Si volvemos a saltar en el tiempo –esta vez hacia el pasado– me encontrarán en una hamaca, hablando por WhatsApp por cuatro horas con Nitu Pérez Osuna y Orlando Avendaño sobre los temas más irrelevantes.
Orlando siempre tiene alguna pregunta doméstica para Nitu:
– ¡Nitu! ¿Si guardo las uvas con el plástico se dañan?
– ¡No! Te duran bastante.
– ¡Nitu! ¿Qué puedo prepararme con dos latas de atún?
– ¡De todo! Mira, saca un poco de mayonesa, mostaza…
– No tengo mostaza.
– Bueno, no importa, con pimienta.
– Tampoco tengo pimienta.
– Bueno, entonces dime qué tienes y yo te digo qué hacer con eso.
– Soy un desastre – concluye Avendaño.
– Es verdad – replicamos Nitu y yo.
A veces nuestras conversaciones se tornan interesantes. En una ocasión llegó un invitado inesperado que nos dijo algo escandaloso.
– ¿Sabían que los diputados quieren darse un pago retroactivo de 5 000 dólares al mes?
De repente nos despabilamos y aquella plática ociosa se convirtió en un debate acalorado. Avendaño decidiría no sacar la información al no poder comprobarla, y el resto es historia.
Si Zoom, Skype y WhatsApp hablaran, contarían barbaridades.
Yo soy un poco de la vieja escuela en estos menesteres: prefiero Skype. Y desde hace algún tiempo esta herramienta ha sido fundamental para nosotros los periodistas, pues nos ha permitido vincular nuestro trabajo de forma eficaz.
Es por Skype que ahora grabo los sábados las Tertulias en cuarentena, una reunión de amigos en la que nos dedicamos a hablar tonterías, pero decenas de miles de personas han decidido sumarse a nuestras entretenidas conversaciones.

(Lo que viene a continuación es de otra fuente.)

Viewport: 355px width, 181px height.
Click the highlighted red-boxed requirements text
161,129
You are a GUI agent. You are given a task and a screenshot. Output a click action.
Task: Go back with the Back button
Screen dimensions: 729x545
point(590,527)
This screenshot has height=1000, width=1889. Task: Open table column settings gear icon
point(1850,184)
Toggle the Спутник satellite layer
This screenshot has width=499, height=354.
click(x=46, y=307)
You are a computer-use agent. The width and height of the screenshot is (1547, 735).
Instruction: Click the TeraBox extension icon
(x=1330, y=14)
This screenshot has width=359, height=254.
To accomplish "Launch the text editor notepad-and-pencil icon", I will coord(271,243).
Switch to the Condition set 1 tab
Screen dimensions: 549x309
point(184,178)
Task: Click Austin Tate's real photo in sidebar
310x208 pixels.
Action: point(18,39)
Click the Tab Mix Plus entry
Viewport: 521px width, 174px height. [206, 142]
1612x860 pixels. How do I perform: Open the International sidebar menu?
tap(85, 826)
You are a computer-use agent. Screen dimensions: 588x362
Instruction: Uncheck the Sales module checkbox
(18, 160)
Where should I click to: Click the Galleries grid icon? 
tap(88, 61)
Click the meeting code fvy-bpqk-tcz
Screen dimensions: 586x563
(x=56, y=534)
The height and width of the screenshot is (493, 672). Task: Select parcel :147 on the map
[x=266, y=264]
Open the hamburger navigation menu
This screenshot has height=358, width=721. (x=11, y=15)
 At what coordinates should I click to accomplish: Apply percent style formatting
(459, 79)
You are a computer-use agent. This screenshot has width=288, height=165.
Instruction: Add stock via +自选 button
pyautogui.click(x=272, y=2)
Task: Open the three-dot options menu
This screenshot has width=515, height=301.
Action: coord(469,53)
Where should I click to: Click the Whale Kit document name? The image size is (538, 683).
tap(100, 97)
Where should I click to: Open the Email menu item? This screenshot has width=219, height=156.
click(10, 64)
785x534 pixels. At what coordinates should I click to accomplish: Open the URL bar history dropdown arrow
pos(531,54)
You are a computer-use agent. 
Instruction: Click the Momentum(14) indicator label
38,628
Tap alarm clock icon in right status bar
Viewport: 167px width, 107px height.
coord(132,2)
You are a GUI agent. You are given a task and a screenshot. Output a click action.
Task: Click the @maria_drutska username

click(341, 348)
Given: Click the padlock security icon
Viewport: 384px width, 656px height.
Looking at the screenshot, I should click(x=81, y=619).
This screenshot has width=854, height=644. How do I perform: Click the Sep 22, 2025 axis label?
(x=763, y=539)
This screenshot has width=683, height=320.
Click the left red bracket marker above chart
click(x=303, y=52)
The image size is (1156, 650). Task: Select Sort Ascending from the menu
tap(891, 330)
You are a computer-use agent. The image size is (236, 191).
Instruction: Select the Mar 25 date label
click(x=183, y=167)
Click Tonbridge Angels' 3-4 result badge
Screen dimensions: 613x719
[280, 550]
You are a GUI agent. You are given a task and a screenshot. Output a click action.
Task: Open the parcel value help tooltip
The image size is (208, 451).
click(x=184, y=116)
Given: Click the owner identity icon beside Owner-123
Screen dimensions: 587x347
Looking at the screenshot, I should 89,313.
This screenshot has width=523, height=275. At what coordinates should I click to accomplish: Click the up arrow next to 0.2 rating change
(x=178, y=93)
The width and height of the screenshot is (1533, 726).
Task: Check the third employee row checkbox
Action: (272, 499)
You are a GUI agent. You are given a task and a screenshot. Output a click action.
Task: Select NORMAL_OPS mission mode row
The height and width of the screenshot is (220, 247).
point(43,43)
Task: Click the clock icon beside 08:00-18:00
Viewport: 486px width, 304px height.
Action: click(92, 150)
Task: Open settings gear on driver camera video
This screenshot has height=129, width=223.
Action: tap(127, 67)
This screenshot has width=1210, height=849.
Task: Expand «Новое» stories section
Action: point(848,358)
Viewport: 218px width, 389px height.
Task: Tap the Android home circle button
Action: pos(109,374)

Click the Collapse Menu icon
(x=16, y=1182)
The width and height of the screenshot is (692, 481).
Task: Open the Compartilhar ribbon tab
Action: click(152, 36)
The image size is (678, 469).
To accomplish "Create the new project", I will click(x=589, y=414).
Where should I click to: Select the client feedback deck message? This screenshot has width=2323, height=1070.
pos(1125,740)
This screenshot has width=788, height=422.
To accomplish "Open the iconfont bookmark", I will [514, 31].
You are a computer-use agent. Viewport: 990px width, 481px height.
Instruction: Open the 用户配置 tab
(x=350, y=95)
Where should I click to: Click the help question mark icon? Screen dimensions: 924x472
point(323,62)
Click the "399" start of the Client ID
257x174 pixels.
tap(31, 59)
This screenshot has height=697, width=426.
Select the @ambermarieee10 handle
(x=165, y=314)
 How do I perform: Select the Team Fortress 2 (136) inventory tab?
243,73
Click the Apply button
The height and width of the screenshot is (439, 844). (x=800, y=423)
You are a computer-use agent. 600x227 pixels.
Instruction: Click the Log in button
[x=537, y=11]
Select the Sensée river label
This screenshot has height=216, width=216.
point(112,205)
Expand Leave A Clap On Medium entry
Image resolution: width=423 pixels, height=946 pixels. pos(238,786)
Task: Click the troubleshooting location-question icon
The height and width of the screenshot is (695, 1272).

Siempre estamos presentes Nitu Pérez Osuna, Daniel Lara y yo, pero nos han acompañado también Orlando Urdaneta, Nehomar Hernández y Patricia Poleo. Esta semana estuvieron también la cantante María Conchita Alonso y el actor Vicente Tepedino.
La verdad, gozamos mucho en estas reuniones.
Mientras en la cocina de mi casa el padre Mariano consagra el vino y el pan, algo me dice que terminaré esta noche hablando de nuevo con Nitu y Orlando.
Me hago una pregunta nada más: ¿Cuándo todo esto pase, seguiremos dedicando tanto tiempo a cultivar la amistad? Espero que sí. Lo contrario sería muy triste.